This is Free-App Hero

Posted on February 07, 2011 by RevStu

Many of you will know about this already, but for various reasons it's never actually been made official before now. Friends, colleagues, alert WoSblog viewers and the world in general, please welcome into your hearts and minds the infinite majesty of Free-App Hero.

Free-App Hero is an App Store tracker app with a difference – it delivers hundreds of fantastic free games without wasting your time with any of the thousands and thousands of terrible ones. Who wouldn't want that?

Something any vaguely alert new iThing user will quickly notice as soon as they start trying to navigate through the vast swamp of app releases is that there are already dozens of automated price-trackers. But while they're useful for telling you absolutely everything that's gone on promo they do nothing to actually filter out the stuff that's worth your time, and I was astonished when I realised that there wasn't a single one even trying to.

And with literally hundreds of apps going temporarily free every single day, who's got time to wade through all of those discarding the ad-infested "Lite" versions, money-sucking "freemium" affairs and the just plain awful to find the gems? Nobody with any common sense or an interesting and valued life to lead, that's who. Which only left me, as usual.

Free apps are big business now (as I write this three of the top five apps in Apple's all-important Top-Grossing chart are free downloads which make their money from ads and/or in-app purchases), and in addition to all the tracker apps there are dozens of individual sites and organisations all taking money from developers (sometimes thousands of dollars at a time) to promote their apps with freebie days.

The trouble with them (apart from it being a giant pain to check 20-odd different sites a day) is that none of them apply any quality judgements – if you've got the money to pay their fees, they'll hype up any old garbage.
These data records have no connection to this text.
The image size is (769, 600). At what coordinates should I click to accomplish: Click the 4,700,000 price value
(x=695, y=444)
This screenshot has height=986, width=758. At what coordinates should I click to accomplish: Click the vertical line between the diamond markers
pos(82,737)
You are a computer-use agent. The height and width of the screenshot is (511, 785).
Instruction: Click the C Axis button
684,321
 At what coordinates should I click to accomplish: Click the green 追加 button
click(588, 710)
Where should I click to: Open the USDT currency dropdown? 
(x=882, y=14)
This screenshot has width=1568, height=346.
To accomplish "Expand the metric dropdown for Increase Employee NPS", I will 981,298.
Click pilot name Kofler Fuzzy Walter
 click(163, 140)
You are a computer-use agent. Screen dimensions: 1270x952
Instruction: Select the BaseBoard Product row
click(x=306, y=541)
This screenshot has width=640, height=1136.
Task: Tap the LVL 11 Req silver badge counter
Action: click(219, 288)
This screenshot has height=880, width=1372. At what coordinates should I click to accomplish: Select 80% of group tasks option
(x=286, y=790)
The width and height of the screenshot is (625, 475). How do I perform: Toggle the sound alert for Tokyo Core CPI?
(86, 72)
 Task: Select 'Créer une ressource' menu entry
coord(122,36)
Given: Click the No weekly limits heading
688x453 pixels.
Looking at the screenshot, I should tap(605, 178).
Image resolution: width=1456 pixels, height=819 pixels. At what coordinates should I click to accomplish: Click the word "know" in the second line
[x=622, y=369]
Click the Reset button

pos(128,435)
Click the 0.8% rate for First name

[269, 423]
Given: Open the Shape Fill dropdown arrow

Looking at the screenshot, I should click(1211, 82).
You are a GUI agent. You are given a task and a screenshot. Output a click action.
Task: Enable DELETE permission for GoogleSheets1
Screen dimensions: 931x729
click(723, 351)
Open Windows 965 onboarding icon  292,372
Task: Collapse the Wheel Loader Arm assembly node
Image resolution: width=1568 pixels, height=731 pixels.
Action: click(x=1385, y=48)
Free-App Hero was created to be something very different – it filters the avalanche of daily freebies down to only the quality gear, and is answerable to no-one but its users. It doesn't feature freemium games which are basically just short demos where all the good stuff needs to be paid for, and it has an iron rule of NEVER including anything with in-game adverts – because we all hate in-game adverts, right?

FAH has two lists – a Recent one which details all the latest new freebies and temporary promos (which currently has around 50 games on it), and a Permanent list featuring well over 100 that as far as I can tell are always free, yet aren't hideously disfigured by ads.

(Presumably they're funded by the Mafia or Al-Qaeda and used to transmit secret messages to terrorists or something.)

And rather than just being a list of links, every game comes with a review so you know why it's worth your time. If you'd downloaded FAH when it came out, you'd have read over 330 of them by now, because that's how many games have appeared in the two lists since the app was launched.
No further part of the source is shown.